▶ _MATERIAL PROVIDED_
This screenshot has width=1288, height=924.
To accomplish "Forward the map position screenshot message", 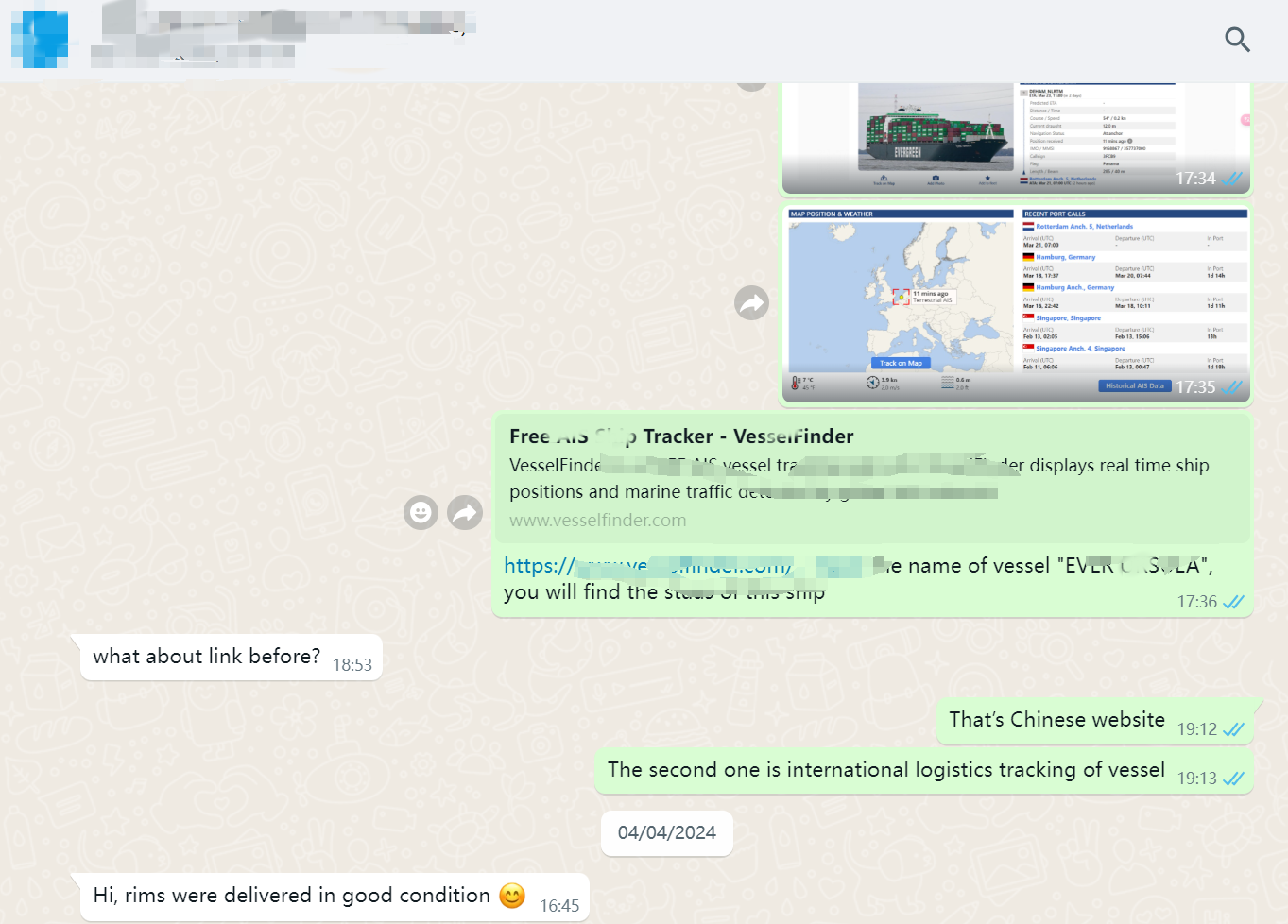I will [x=751, y=303].
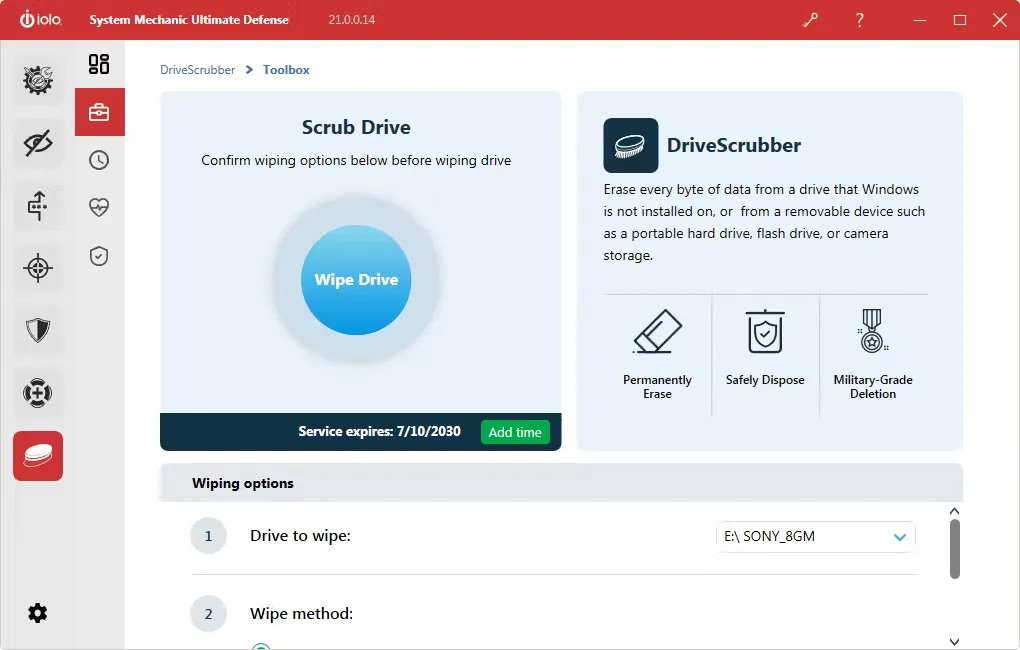Select the shield security sidebar icon
This screenshot has width=1020, height=650.
click(x=38, y=331)
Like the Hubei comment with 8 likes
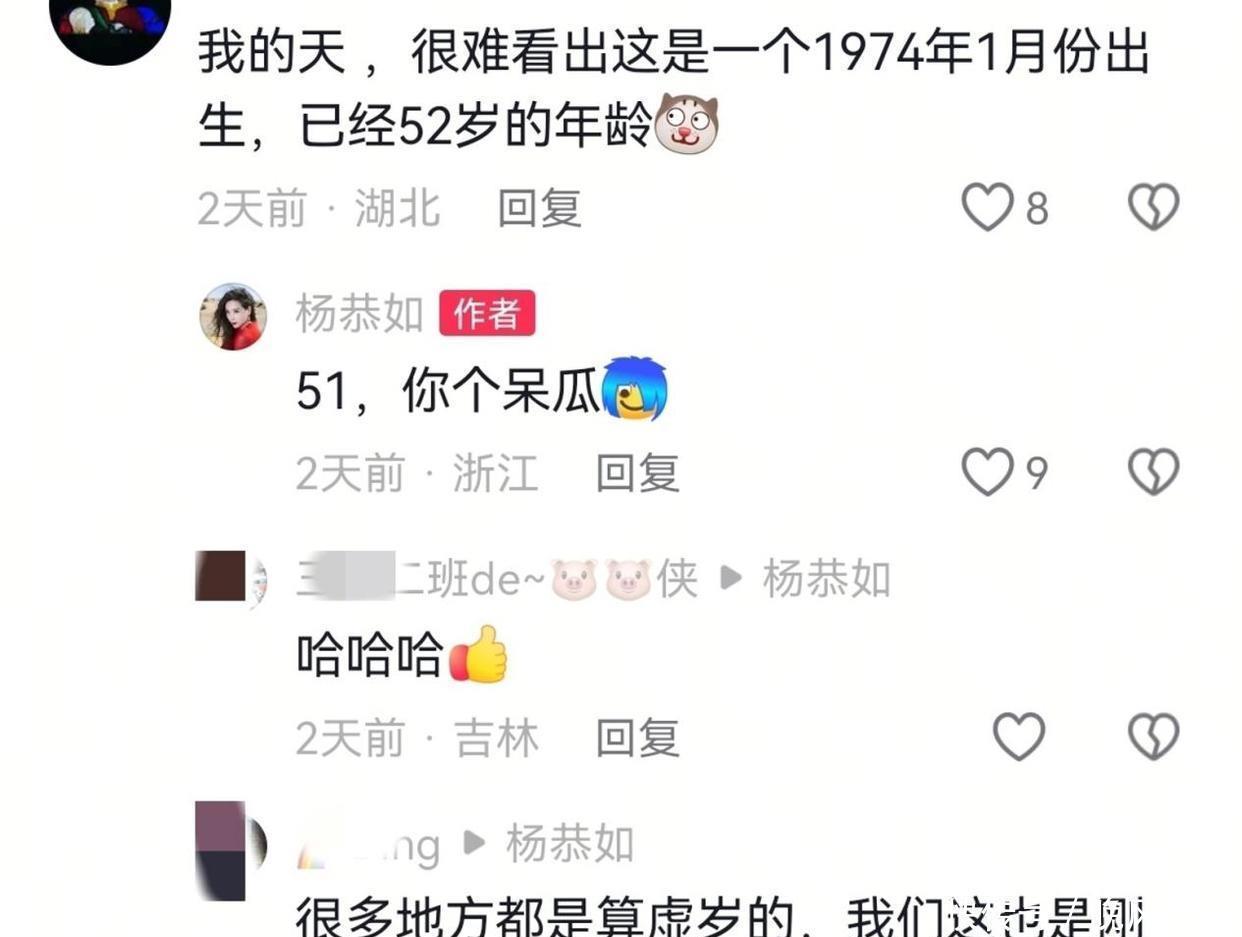 click(x=987, y=208)
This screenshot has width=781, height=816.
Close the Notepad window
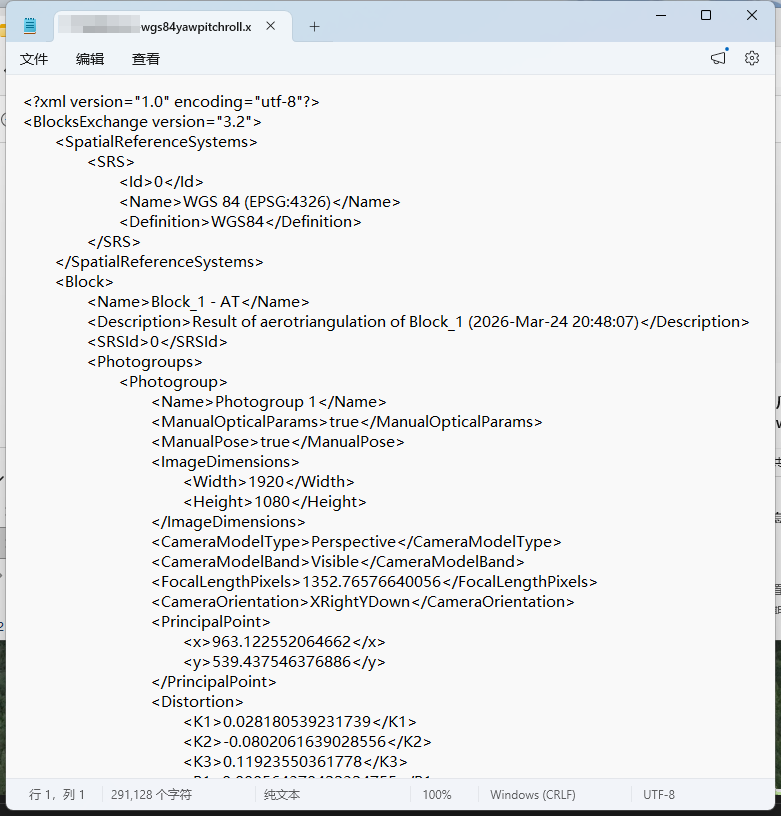pyautogui.click(x=752, y=15)
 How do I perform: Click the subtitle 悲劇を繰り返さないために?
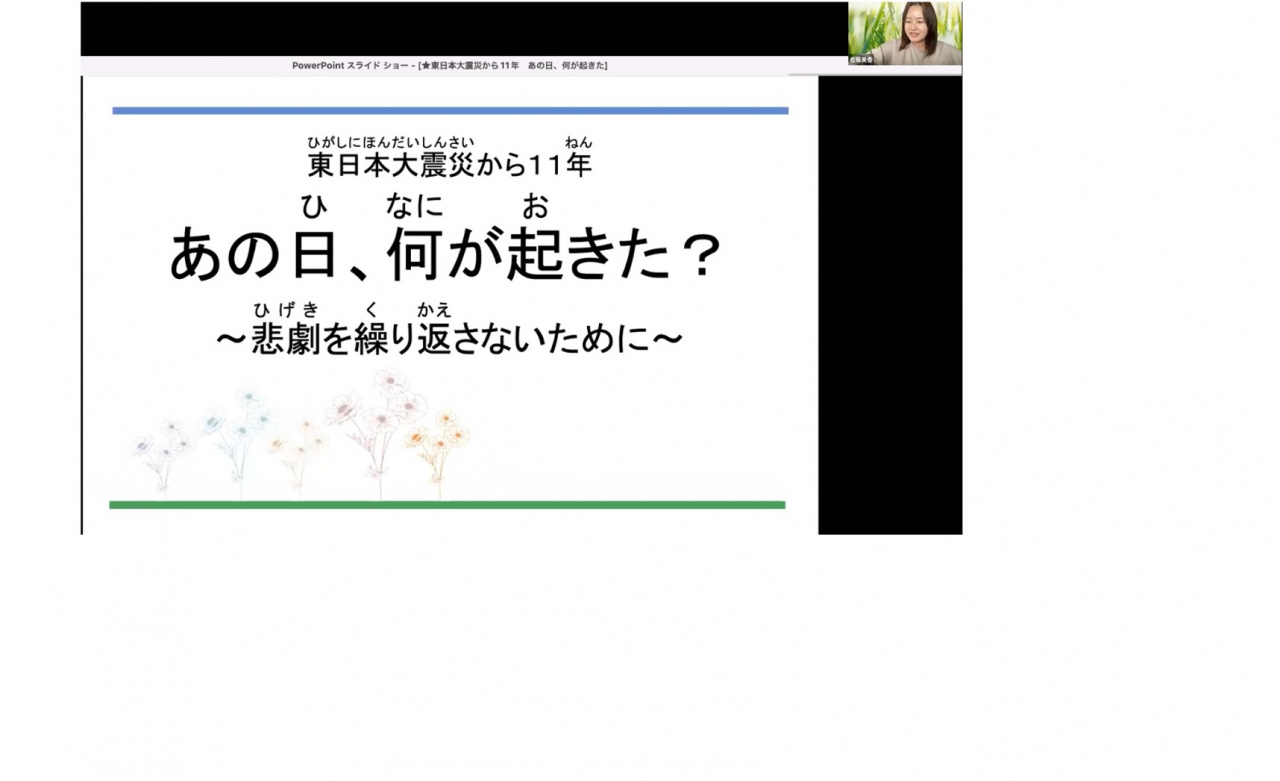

▶ _TASK STATEMENT_
With all pictures omitted, return the lines from the line containing "Like the Hubei comment with 8 likes" through the closing line of the listing above, exactly and inclusive.

▶ _RESPONSE FOR THIS EXERCISE_
Like the Hubei comment with 8 likes
 click(x=987, y=208)
This screenshot has width=781, height=816.
Close the Notepad window
pyautogui.click(x=752, y=15)
 How do I perform: Click the subtitle 悲劇を繰り返さないために?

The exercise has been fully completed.